In the tribute to Charles Nelson Reilly, what recurring character did he play on The Ghost and Mrs. Muir?

### SELECTED EXTRACT

• • •

An unknown writer once offered: "Time travels quietly until it runs directly into the pathway of life at its end. Then, for a few moments, even days, the volume is deafening."

We are losing our legends at much too quickening a pace and the volume is indeed deafening. Kitty Carlisle. Tom Poston. Now, Charles Nelson Reilly. Too many, too fast.

I had been told just prior to last summer's Game Show Congress of Charles' illness but, at the time, the prognosis was uncertain. Our disappointment was immense. We wanted to give a shot at having him and Brett Somers for one of our panel discussions to digest why Match Game struck such a chord as it did in 1973 and became appointment television until the end of the decade.

To those of you who didn't grow up during the era of the variety show, you can't appreciate the full gamut of Charles' talents. At one point in the 1970-71 season, we had 16 musical variety shows in prime time on the networks, not to mention a passel of summer replacement hours which never made the grade to the regular season.

You didn't have to look far to find Charles. While he had appeared in the mid-'60s on The Ed Sullivan Show, he didn't really come into the forefront until he started making periodic Thursday night visits to The Dean Martin Show. Charles had the ability to deliver that slow burn and the memorable "hmmmHMMMM" laugh of his that could make an audience laugh during comedy sketches.

The Ghost and Mrs. Muir, sadly, is not repeated these days because only 52 episodes were made. Yet, when Charles made his recurring appearances as Claymore Gregg, he made the entire show better. Claymore was not a character which could have been a weekly regular, much as in the fashion of Ernest T. Bass on The Andy Griffith Show, without overpowering the chemistry of the show. Yet, in sensible doses, you were left wanting to see him again. Chalk one up for Charles' underrated brilliance.

• • •

### DATA EXTRACT

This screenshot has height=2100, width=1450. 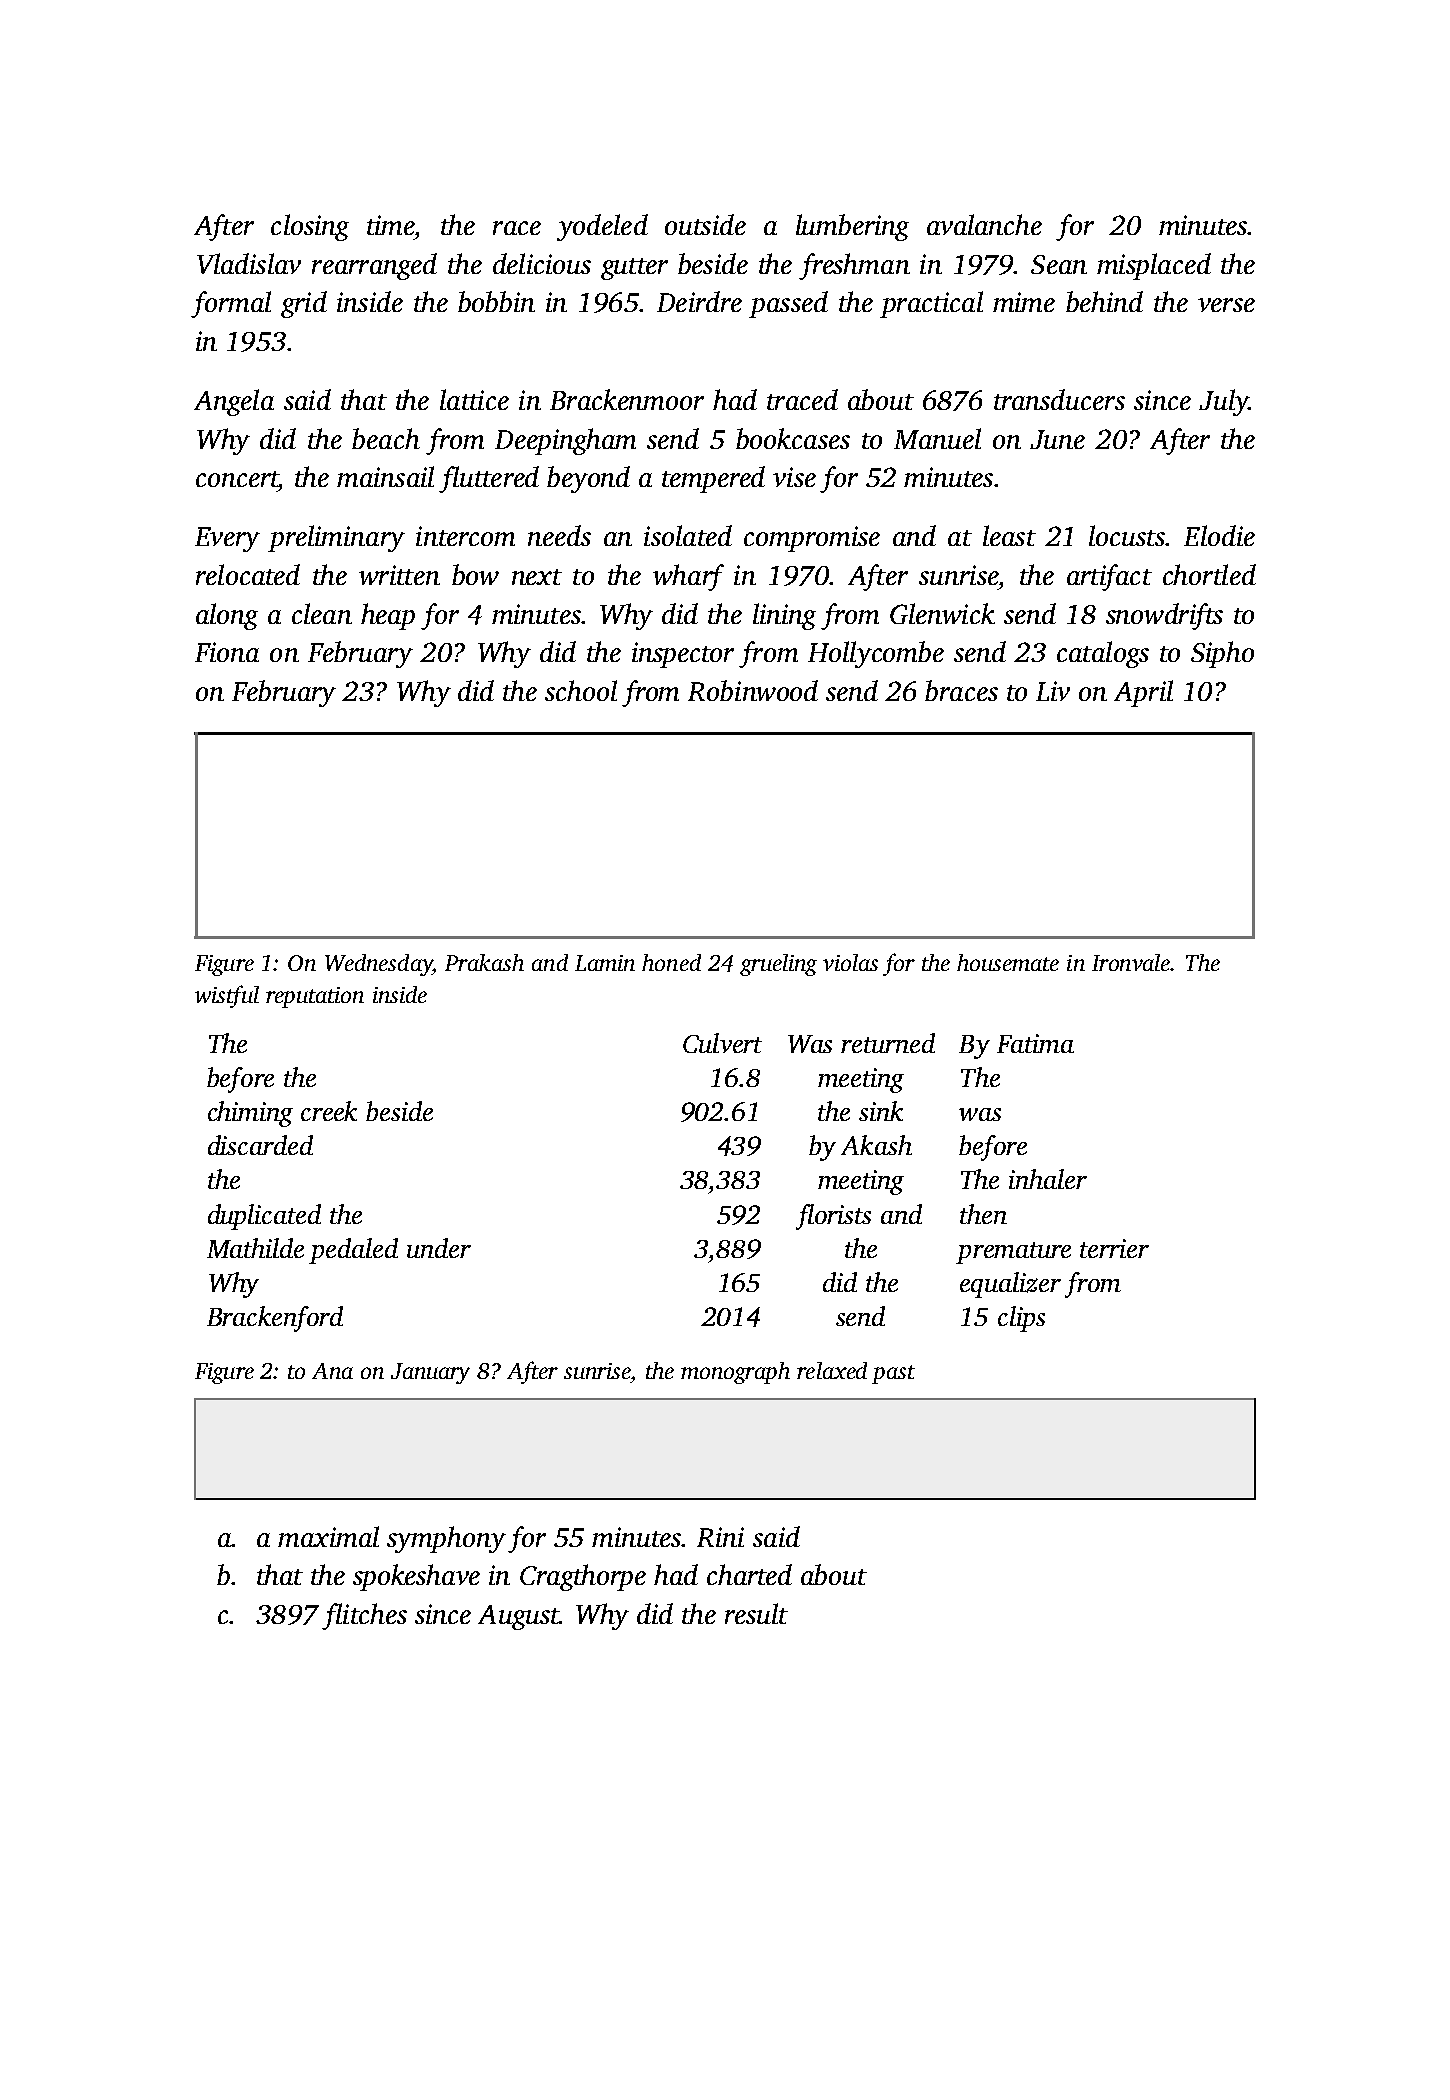 I want to click on time, so click(x=390, y=225).
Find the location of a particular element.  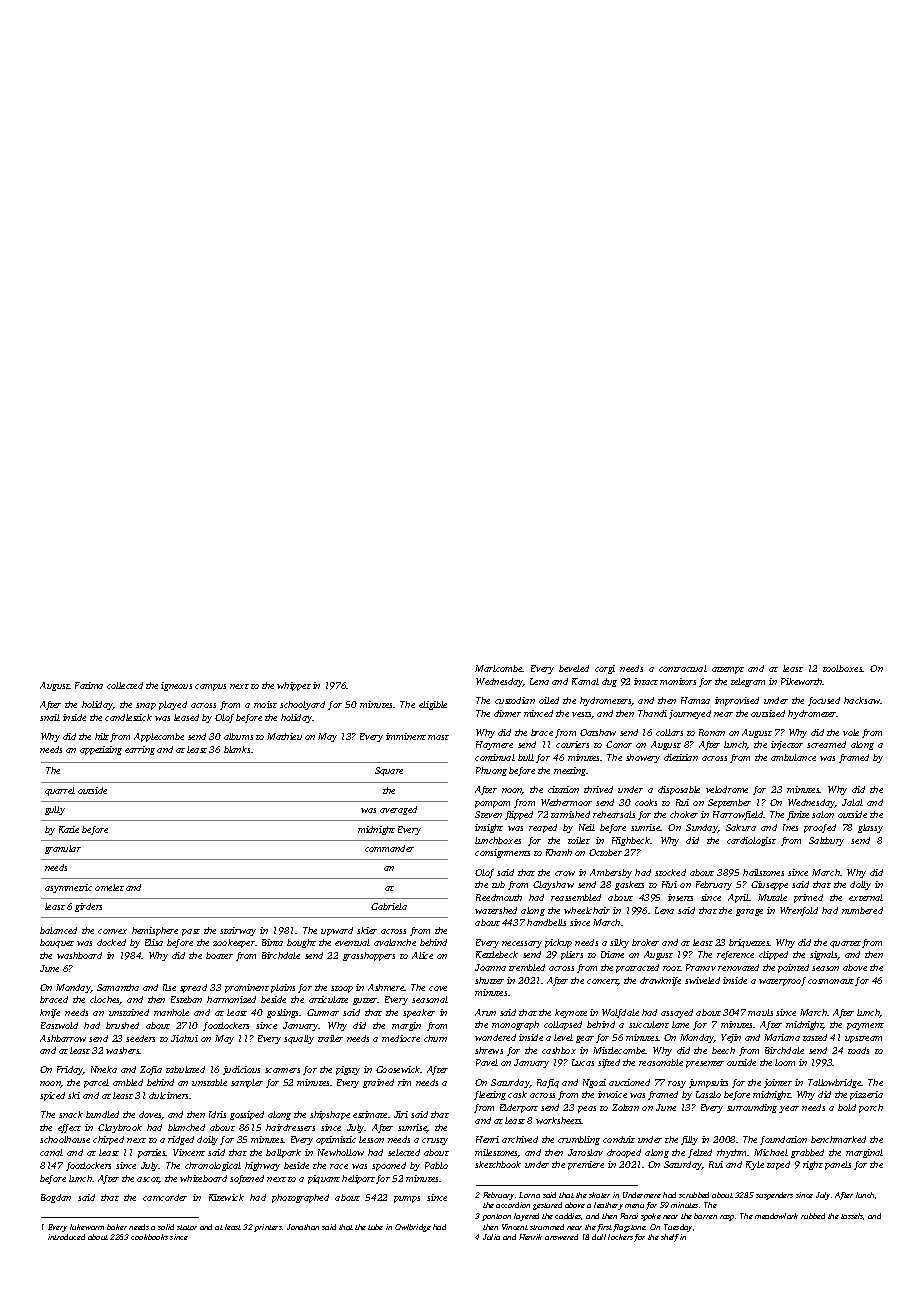

fleeting is located at coordinates (490, 1095).
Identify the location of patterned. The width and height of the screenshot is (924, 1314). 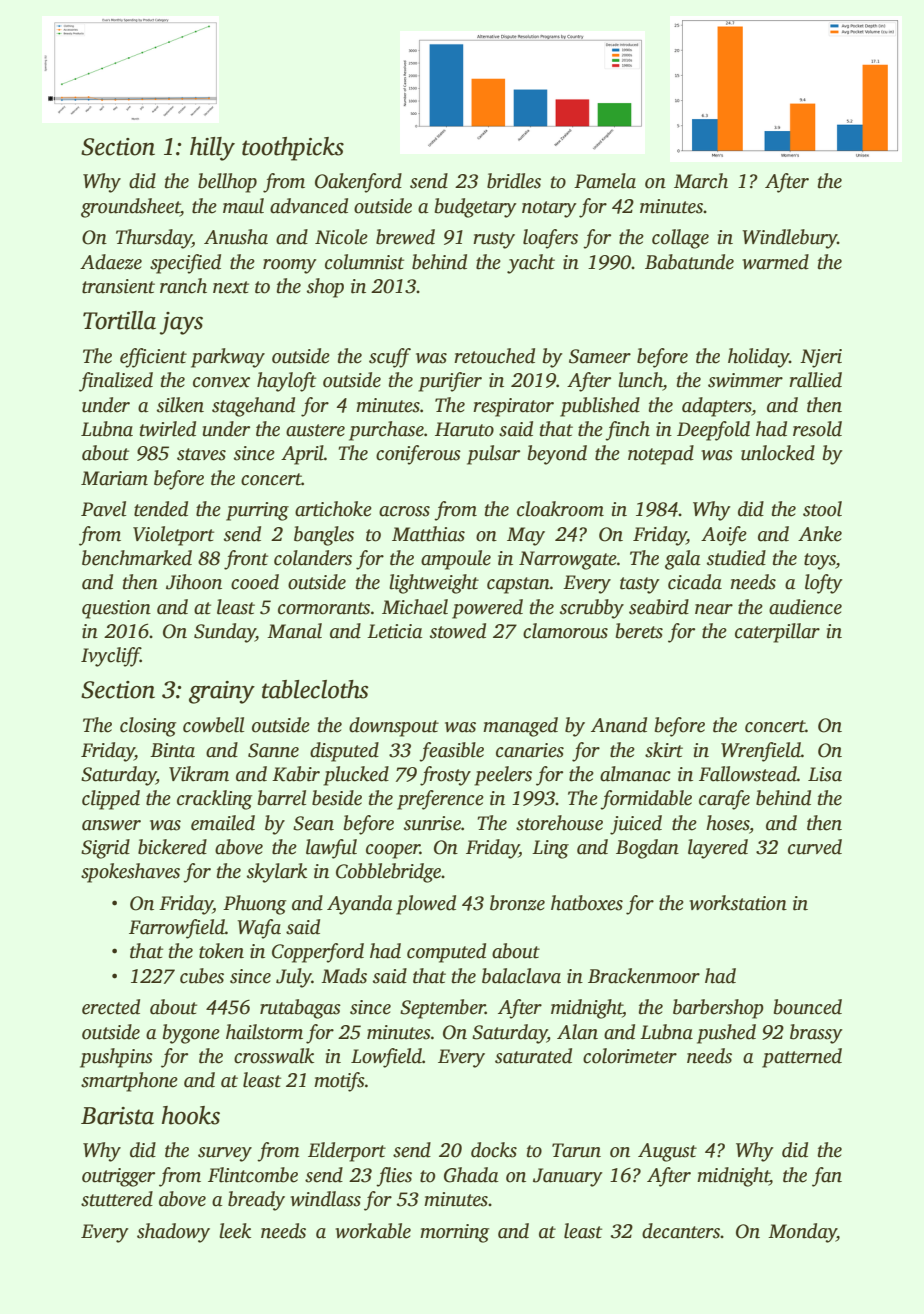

• • •

### FULL ANSWER
Claymore Gregg